Sound checked, EQ'ed the system and the podium mics. The room had an annoying low mid boom and feedback but even with it notched out it was going to be a problem.

All was going well, however each time a new guest arrived at the podium someone would move the mics to where they thought they had to be, so they would point above the head, at the chest area, off to the side, etc etc, this usually happened when I was too far away to fix it, I was mixing from an Ipad around the room. If they just left them alone it would have been better. The event ran late and a band was going to start in the Bar area any minute, so it was filling up and the noise was increasing, so the last speaker gets up and the MC decides it would be a good idea to hand them one of the SM58s. The SM58 was out of phase with the podium mics so now we have a thin sound and flanging going on. I turn off the SM 58 but now its stuck in the persons face, in the wrong position, and it's blocking the sound to the podium mics and everything is muddy.

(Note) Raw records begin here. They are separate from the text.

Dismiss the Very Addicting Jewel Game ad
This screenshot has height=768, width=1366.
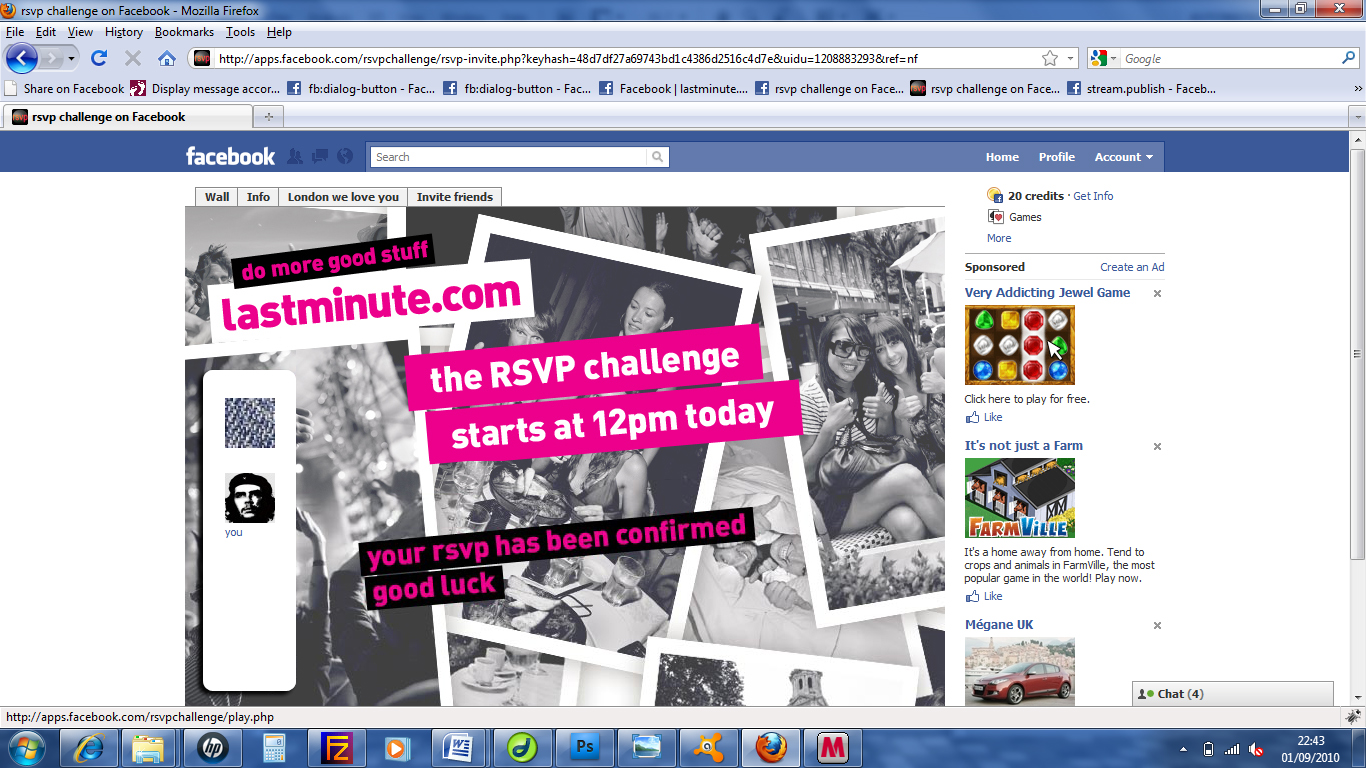pyautogui.click(x=1157, y=293)
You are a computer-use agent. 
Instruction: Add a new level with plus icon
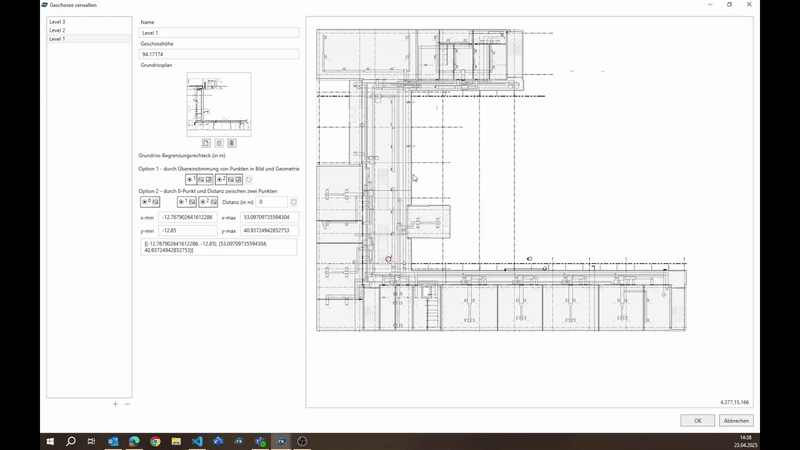click(x=115, y=404)
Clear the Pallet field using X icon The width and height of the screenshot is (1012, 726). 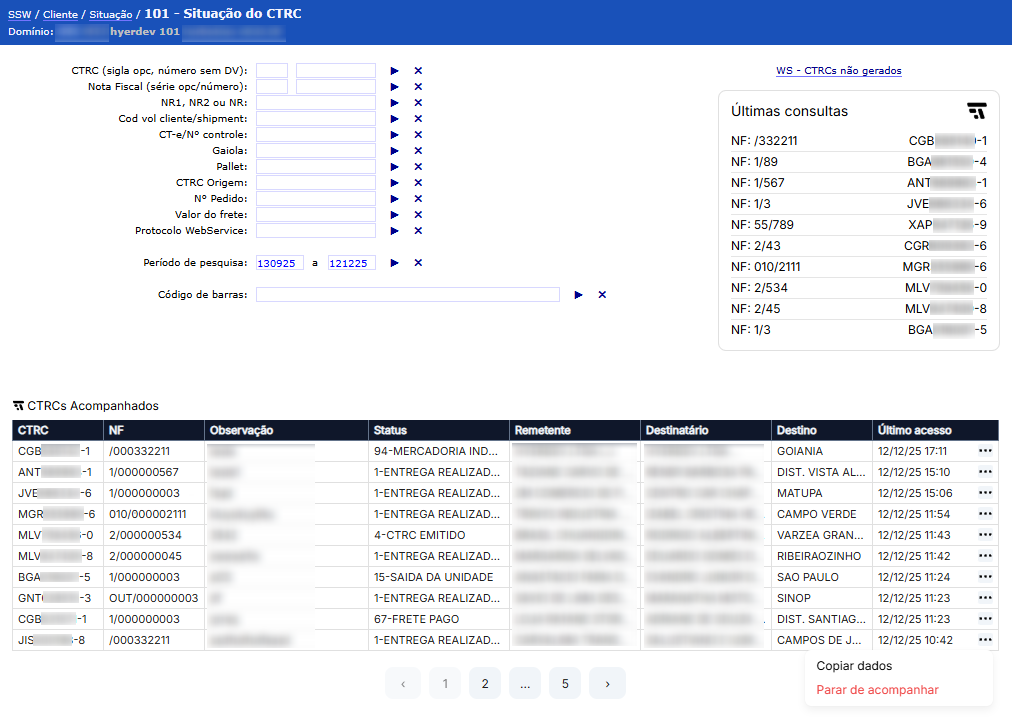(x=418, y=167)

Why do people interfere, its my job to keep the sound going, there was no problem with the volume of the podium mics it was just that the MC was standing behind the speakers so they could not hear how loud it was. :facepalm:

Alan.
 
Or when you do turn them up.. they back off even further..

One to cheer things up :>)


YouTube

One of the things I've found when folks come up in the break to 'announce or whatever; Mic goes up, but floor monitor send goes down.

add.. Here's a shot of Rye on me :listeningmusic:
 
I can only echo other people in that interfering people always do this, with best intentions. As a rule I never use shotguns on a podium - I find they are too tight, and you always get comb filtering issues with small movements of the speaker's head. I tend to use thin goos neck condensers now for this job. I used to use Beyer M201 hypers which was the old BBC favourite here in the UK for radio round the table conference style multi people work, and they're not so tight as a shotgun, but able to reach a little further than a cardioid. These events are what they are - unpredictable and people holding a microphone is always the worst - sometimes they hold it around their waist to jam it almost into their mouth. One series of audience participate shows I had each radio mic fitted with a foam windscreen and had them silk screened TOUCH CHIN HERE on them, and believe it or not, this worked, people touched their chin to the foam and covered the text - and it worked great!!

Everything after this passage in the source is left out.